2)Indeed myself and my partner are working on this prohect that you have indicated below and these efforts are towards that.We are graduate students of computer science in Indiana university.

3)As part of our project, we do intend to crawl the URLs in the robots.txt but we do not save the file but rather just get the size.It would be a one-time crawl basically until we get a complete set of data for 2 levels of the web.

4)We have dynamic IP addresses and hence cannot specify a particular IP address.However you could contact me at sajay@indiana.edu if there are any other specific queries that you wish to ask.

Apologise for the inconvinience.

Smitha

jdMorgan

5:18 am on Mar 14, 2006 (gmt 0)

Sounds like a good way to ruin your project if I understand what you're planning -- Here's what happens:

Your robot fetches robots.txt.

It then violates the Standard for Robot Exclusion by fetching files specifically disallowed in robots.txt (N.B.: The Standard says nothing of whether you store the results; It is a violation to fetch Disallowed files.)

On my sites, and those belonging to clients, this triggers an immediate and automatic block by IP address, and under certain circumstances, by User-agent.

So all the content you fetch from my sites reads something like, "403-Forbidden - Access denied. Click here for more information."

Checking my site reports, I then log into WebmasterWorld and report your robot to others here. Those who run scripts similar to mine post in response, confirming the aberrant behaviour of your robot.

Others who don't run access-control scripts see the posts, and simply add the info we report to their manual block lists.

The word spreads on other Webmaster forums, Web security sites, blogs, and internet block list sites.

Your robot is toast, or at least the results become badly-skewed over time... Hours and days, not weeks.

Note that for most sites, except possibly the ones belonging to the ten pizza shops closest to Indiana U., it's no problem for most of us to block the University's entire IP range. And intensive traffic such as your project would generate would be most unwelcome at most proxy servers, so that's not a good work-around...
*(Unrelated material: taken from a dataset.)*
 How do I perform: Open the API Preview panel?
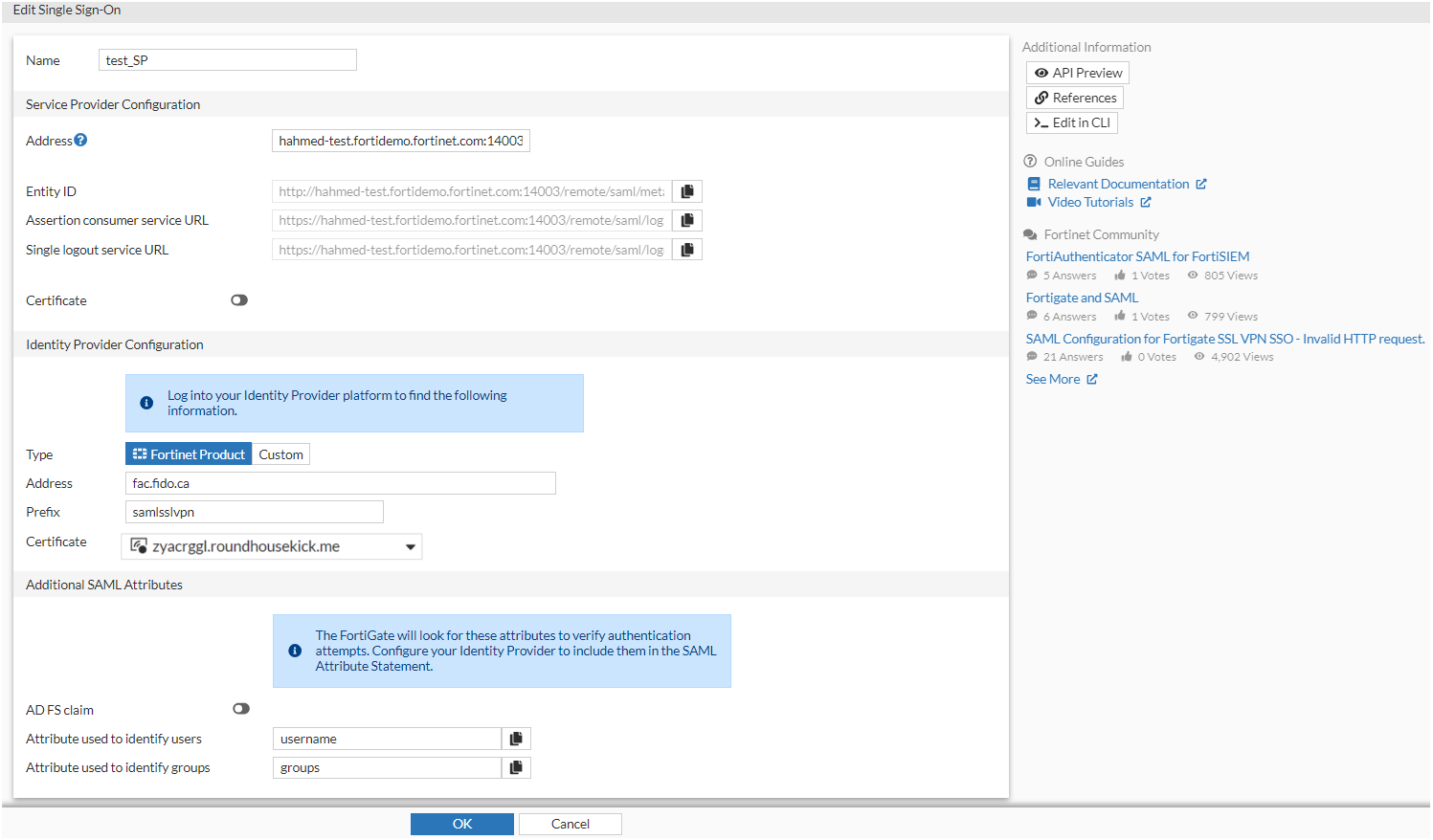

Nothing personal, but you just flat don't violate robots.txt for any reason, "research" notwithstanding -- any more than you might shoot all your neighbors' dogs "for research" -- Tell it to the judge.

So, I don't know what statistical effect all these 403 responses will have on your data, but if you won't follow the Standard, don't expect people to tolerate your robot.

As to changing the IP address and/or User-agent name, that makes it a little more difficult to block your robot, but far from impossible. Bots can be blocked behaviourally, as well as by these simple methods. And several of the scripts to do this are posted on this site.

I suggest you discuss this approach with your professor -- Or maybe I will. Have done several times with other ill-advised "uni projects."

You may also wish to consider the legal ramifications of this plan. Make sure you stay far away from .gov and .mil sites, and corporate sites backed by large legal departments.

As Webmasters, we welcome you as part of the community. But don't break the laws of the community if you wish to remain welcome in it.

Google did a robots.txt validation project of this type several years ago. Their results may still be available if you ask nicely. You might even get some implementation advice or code from them.

Jim